Austin Makacha

Personal information
- Full name: Austin Makacha
- Date of birth: 29 May 1984 (age 41)
- Place of birth: Nairobi, Kenya
- Height: 1.84 m (6 ft 0 in)
- Position: Midfielder

Youth career
- 1998–2000: Mathare United

Senior career*
- Years: Team / Apps / (Gls)
- 2000–2002: AFC Leopards / 40 / (3)
- 2002–2003: Club Sport Herediano / 12 / (7)
- 2003–2005: Kangemi United / 64 / (9)
- 2005–2009: Mathare United / 89 / (40)
- 2009: IK Sirius / 12 / (0)
- 2010–: Mathare United

International career
- 2007–: Kenya / 26 / (11)

= Austin Makacha =

Kenyan footballer (born 1984)

Austin Makacha (born 1 January 1984 in Nairobi) is a Kenyan football midfielder who is playing for Mathare United.

==Career==
Makacha began his career with Mathare United of the Mathare Youth Sports Association (MYSA) and was than scouted in 2000 from AFC Leopards. In 2002 left Kenyan club AFC Leopards to join Primera División de Costa Rica club CS Herediano. He played one year in the Primera División de Costa Rica for Heredia and joined than in July 2003 back to Kenya, who signed for Kangemi United. Makacha played two years with Kangemi United in the Kenyan Premier League and signed in September 2005 for League rival Mathare United. With Mathare United he won the League title and was a front-runner for Kenyan Premier League's Player of the Year Award.

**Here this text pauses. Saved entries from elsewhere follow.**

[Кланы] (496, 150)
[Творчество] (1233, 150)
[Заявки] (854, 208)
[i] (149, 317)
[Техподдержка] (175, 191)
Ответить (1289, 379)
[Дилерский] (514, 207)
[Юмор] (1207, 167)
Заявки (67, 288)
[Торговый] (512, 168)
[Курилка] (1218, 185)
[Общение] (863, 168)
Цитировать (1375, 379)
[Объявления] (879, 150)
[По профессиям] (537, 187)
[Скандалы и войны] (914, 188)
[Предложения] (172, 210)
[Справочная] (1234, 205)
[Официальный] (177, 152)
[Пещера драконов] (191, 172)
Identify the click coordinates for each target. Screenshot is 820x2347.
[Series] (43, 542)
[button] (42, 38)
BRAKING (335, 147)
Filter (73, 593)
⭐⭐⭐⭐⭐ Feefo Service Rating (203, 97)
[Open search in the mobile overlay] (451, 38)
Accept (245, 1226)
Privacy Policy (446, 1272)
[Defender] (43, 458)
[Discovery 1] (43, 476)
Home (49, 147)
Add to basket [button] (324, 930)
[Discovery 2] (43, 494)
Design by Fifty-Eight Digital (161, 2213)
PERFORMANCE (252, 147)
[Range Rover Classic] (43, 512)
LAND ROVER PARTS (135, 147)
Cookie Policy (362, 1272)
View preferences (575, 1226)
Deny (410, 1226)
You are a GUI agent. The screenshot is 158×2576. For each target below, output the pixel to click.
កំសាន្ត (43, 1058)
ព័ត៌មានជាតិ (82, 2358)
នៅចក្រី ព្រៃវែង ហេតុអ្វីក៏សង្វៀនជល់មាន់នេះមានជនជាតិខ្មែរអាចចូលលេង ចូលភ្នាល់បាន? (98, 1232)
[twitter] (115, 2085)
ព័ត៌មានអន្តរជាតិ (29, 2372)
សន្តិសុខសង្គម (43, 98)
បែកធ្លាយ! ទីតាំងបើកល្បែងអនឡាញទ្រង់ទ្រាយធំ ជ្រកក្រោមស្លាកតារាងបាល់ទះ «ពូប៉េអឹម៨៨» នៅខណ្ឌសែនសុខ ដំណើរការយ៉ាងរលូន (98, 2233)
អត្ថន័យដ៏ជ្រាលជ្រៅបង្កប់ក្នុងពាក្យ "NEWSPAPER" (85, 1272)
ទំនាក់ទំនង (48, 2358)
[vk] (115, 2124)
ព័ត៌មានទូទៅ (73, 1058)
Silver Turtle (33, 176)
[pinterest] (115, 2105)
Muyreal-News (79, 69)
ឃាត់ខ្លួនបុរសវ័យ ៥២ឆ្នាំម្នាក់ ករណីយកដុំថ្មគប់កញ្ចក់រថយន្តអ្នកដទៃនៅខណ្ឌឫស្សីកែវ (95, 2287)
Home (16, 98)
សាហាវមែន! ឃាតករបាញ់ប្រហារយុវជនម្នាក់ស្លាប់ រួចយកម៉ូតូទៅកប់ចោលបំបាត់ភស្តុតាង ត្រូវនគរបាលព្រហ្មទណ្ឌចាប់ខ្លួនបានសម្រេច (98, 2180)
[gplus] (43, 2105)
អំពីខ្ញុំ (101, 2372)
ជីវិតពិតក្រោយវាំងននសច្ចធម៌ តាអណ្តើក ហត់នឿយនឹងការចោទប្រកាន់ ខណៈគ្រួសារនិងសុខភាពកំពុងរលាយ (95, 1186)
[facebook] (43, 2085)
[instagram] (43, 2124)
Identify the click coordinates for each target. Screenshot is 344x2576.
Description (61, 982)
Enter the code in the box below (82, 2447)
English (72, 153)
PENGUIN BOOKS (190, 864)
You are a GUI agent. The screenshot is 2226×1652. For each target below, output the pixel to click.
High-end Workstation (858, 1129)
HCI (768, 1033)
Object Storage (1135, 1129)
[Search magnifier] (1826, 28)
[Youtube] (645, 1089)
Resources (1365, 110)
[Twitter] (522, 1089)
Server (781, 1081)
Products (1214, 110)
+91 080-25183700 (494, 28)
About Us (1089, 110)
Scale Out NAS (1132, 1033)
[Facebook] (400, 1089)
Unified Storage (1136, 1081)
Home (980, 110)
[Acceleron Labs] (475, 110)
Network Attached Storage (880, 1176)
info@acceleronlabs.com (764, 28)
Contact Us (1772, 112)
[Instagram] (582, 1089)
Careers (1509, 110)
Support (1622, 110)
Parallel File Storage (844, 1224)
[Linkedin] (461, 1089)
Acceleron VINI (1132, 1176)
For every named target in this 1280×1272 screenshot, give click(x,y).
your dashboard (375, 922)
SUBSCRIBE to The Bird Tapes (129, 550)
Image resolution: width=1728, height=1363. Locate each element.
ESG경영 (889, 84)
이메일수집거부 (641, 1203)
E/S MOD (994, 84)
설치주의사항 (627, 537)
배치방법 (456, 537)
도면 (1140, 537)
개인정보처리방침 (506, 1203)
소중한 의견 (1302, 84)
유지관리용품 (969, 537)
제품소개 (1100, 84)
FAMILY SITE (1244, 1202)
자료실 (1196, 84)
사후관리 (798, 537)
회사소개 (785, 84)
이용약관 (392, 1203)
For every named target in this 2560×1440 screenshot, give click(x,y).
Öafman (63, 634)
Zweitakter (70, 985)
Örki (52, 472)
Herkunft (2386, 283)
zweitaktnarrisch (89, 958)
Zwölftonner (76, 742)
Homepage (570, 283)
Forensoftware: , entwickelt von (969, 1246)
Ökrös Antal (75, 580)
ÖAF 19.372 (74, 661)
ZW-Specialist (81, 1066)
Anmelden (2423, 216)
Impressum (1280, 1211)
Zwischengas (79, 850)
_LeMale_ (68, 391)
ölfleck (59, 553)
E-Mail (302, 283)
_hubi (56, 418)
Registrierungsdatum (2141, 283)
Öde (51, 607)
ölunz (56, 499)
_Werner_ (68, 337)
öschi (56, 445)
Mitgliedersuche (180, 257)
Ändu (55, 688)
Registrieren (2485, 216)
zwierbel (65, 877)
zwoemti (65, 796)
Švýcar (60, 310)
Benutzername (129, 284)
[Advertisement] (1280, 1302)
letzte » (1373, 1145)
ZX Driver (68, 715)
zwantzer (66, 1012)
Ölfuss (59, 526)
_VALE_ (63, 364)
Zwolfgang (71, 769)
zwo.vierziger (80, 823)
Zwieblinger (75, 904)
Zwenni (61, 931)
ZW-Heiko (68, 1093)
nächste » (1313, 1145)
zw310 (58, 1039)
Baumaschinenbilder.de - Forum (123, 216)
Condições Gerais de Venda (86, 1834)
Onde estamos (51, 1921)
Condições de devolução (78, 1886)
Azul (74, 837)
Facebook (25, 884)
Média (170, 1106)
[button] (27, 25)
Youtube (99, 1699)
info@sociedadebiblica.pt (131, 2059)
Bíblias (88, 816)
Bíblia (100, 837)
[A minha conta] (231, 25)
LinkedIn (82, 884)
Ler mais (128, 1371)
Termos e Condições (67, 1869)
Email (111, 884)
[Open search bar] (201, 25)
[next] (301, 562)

The currently best Kenyan player joined on 9 April 2009 for a three-week trial period to Superettan club IK Sirius. The Harambee Stars midfielder now is officially a member of the squad for IK Sirius in the Swedish Superettan and was signed on 24 April 2009. According to Johan Gille, the Communications Director of IK Sirius, Makacha's contracts begins with immediate effect. After one season left Swedish side IK Sirius and returned to Kenya, who signed for Mathare United.
On 11 January 2012, Coach Gabriel "Kingi" Njoroge said Makacha has been allowed to leave and is free to join any club of his choice. The player, according to the coach, was considered surplus to requirements. Other Mathare United player released include Simon Mburu, Jacob Kelly, Barnabas Omondi, and Ato Ayong.

==International career==
Makacha has played 26 international matches and scored 11 goals for Kenya, on 19 March 2009 was suspended from the national team.